Das SK et al27 conducted a community based study on dystonia from India reported crude prevalence rate of primary dystonia 43.91/100,000 and age standardized rate 99.06. All cases were focal type and predominantly Writers cramp. Mean onset of dystonia was earlier in women as compared to men.
Kalita J et al28 reported clinical and MRI findings of seventeen patients with oromandibular dystonia due to Japanese encephalitis and non-specific encephalitis. Their median age was fourteen (2-53) years and nine were females. Cranial imaging was abnormal in thirteen patients and SPECT was abnormal in fifteen patients.
Tufan N et al29 reported that three novel mutations in GCH1 gene have been found and were shown to be associated with variable clinical phenotypes mostly within the spectrum of dopa responsive dystonia. Severity of clinical phenotype and the age of onset varied among family members harbouring the same mutations.
Koukouni V et al30 reported that young onset primary cervical dystonia is uncommon and in seventy six patients with young onset primary cervical dystonia mean age of onset was twenty one years. Family history of dystonia was noticed in 26.3%. Preceding injury or surgical intervention was noted in 17.1%.
Skogseid IM31 reported that the discovery of the first two gene mutations causing primary generalized dystonia [(DYT1-TORIA) and (DYT16-THAP1)] has facilitated studies on pathogenesis and pathophysiology of primary dystonia.
Brian D et al32 reported that using latest technologies in human genetics, new genetic links are being discussed and expands our knowledge of the disorders complex pathogenesis.
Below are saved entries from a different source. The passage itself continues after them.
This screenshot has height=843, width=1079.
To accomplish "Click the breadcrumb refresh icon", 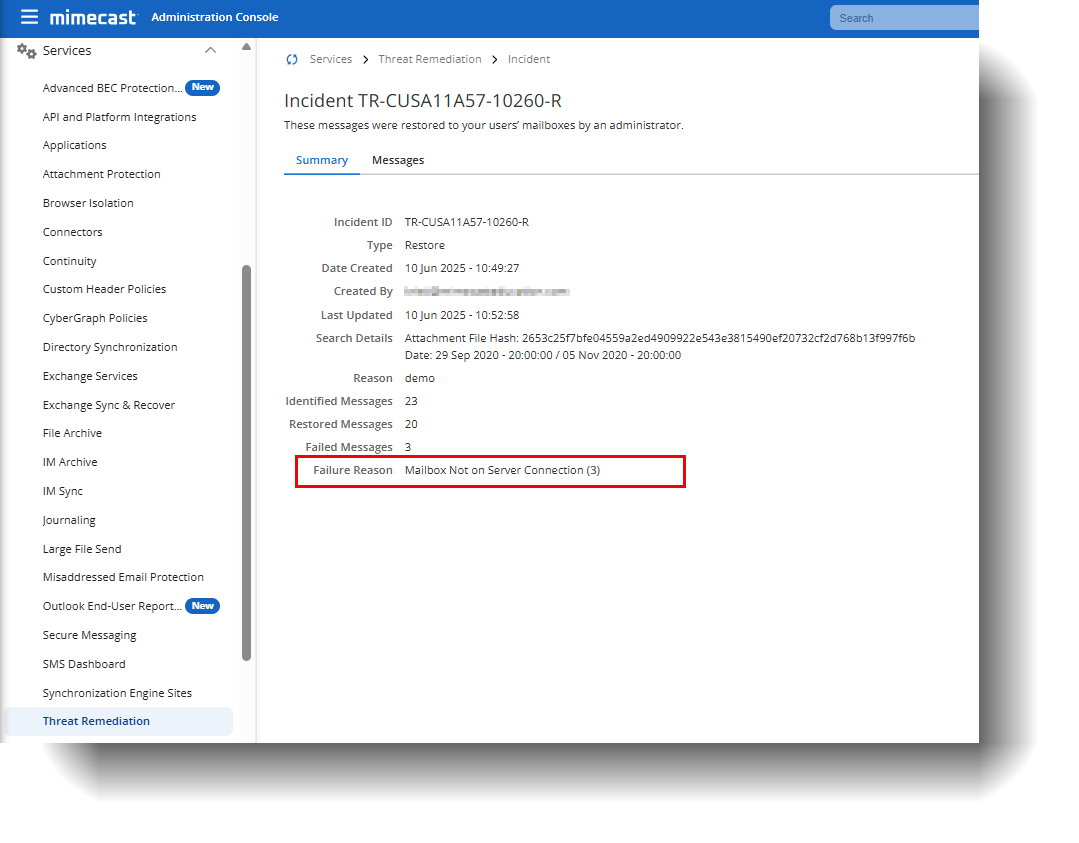I will pos(292,60).
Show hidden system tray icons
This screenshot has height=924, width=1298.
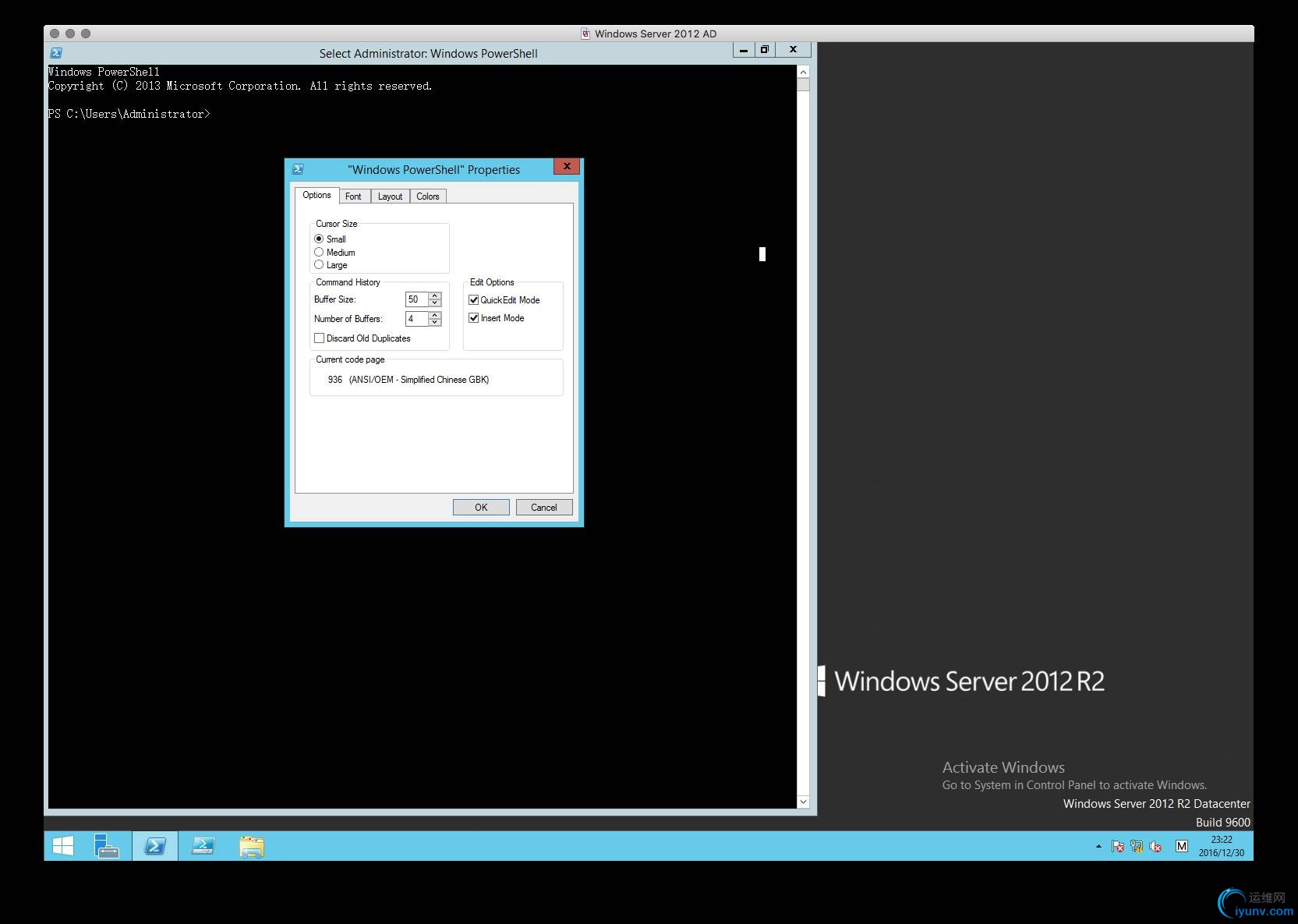coord(1098,846)
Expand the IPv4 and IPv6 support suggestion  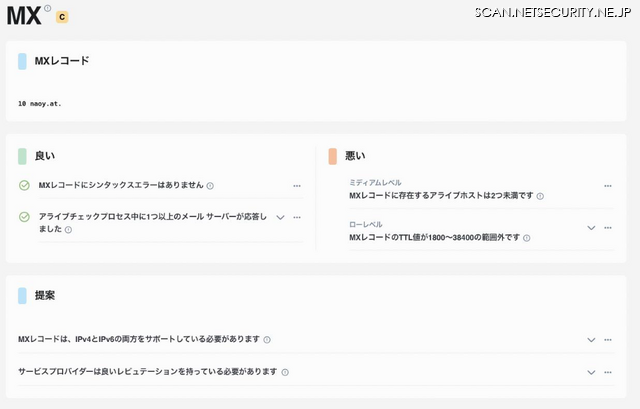[x=591, y=340]
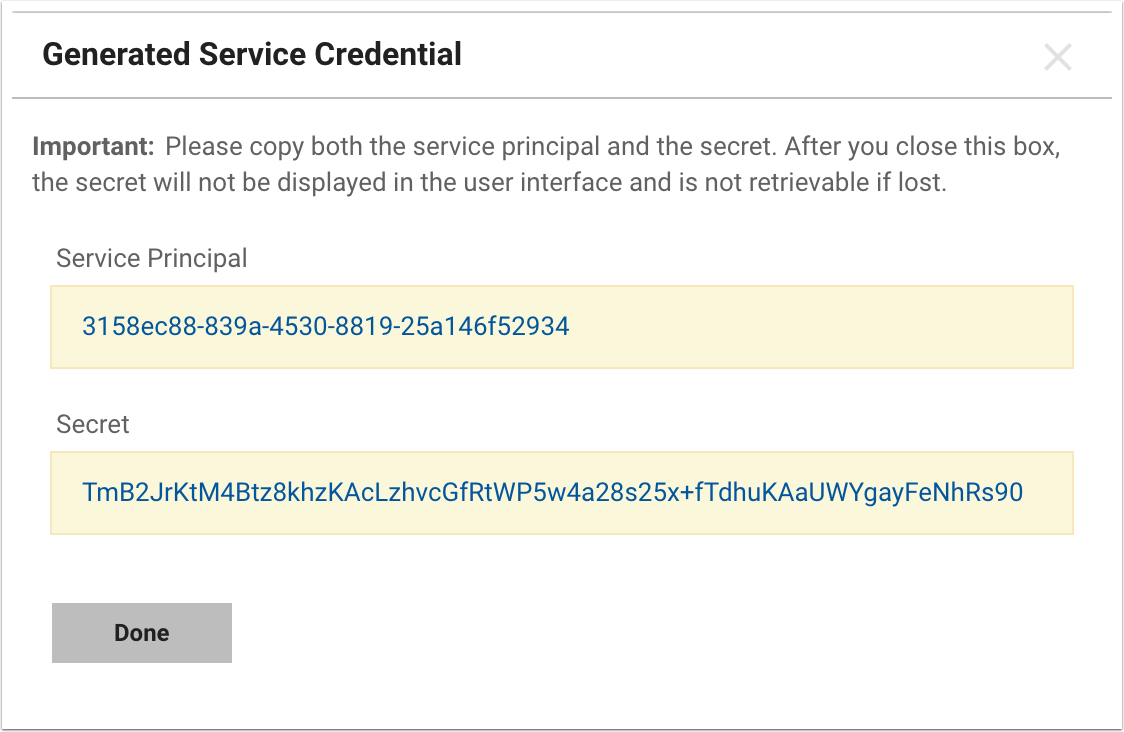The height and width of the screenshot is (732, 1124).
Task: Close the Generated Service Credential dialog
Action: pyautogui.click(x=1057, y=57)
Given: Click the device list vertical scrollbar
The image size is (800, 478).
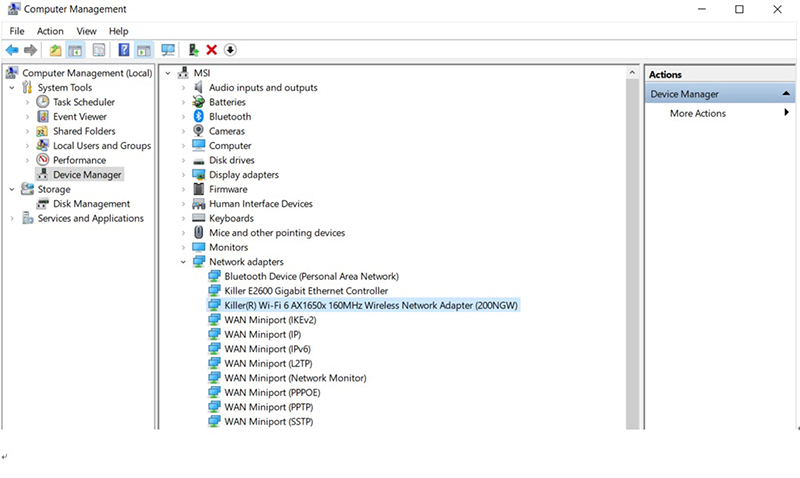Looking at the screenshot, I should [x=632, y=250].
Fung VS et al33 reported that in sporadic isolated dystonia, the chance of finding a genetic cause in less than 1-2%, so genetic testing usually is not cost effective. The diagnostic approach in younger individuals with isolated sytonia in quite different, because there is much higher likelihood of disclosing a cause.
CONCLUSION
This study gives details of demographic and clinical features of dystonia in less than forty years age group of Indian population. This study concluded focal dystonia are more common (57.73%) than generalized dystonia. Torticollis which is considered to be most common dystonia in previous studies, was second common focal dystonia in this study. Wilson's disease was the most common cause for secondary generalized dystonia (9.09% of all dystonia).
In sixty four out of two hundred nineteen (29.22%) cases with dystonia, we were able to make an etiological diagnosis.
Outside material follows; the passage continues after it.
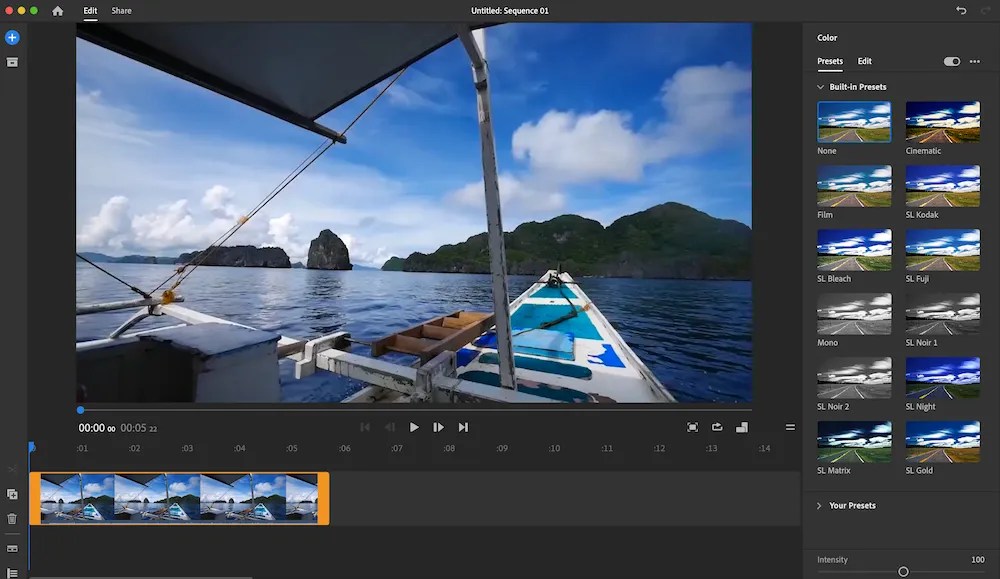Open the media browser icon below the plus

point(12,62)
The limited facilities for investigations (biochemical and genetic) did not help to establish diagnosis after clinical diagnosis was made. Imaging in two cases both with brain tem AVM established the cause of dystonia. All of six patients of dopa responsive dystonia responded to small doses of levodopa (100mg/d). Hemidystonia usually occurs in the setting of a structural lesion of the contralateral basal ganglia with stoke being the commonest, followed by trauma and perinatal insults.
A systematic approach to dystonia helps to ensure that patients with this disorder receive optimum care and describe how to apply the clinical information for selection of appropriate laboratory investigations.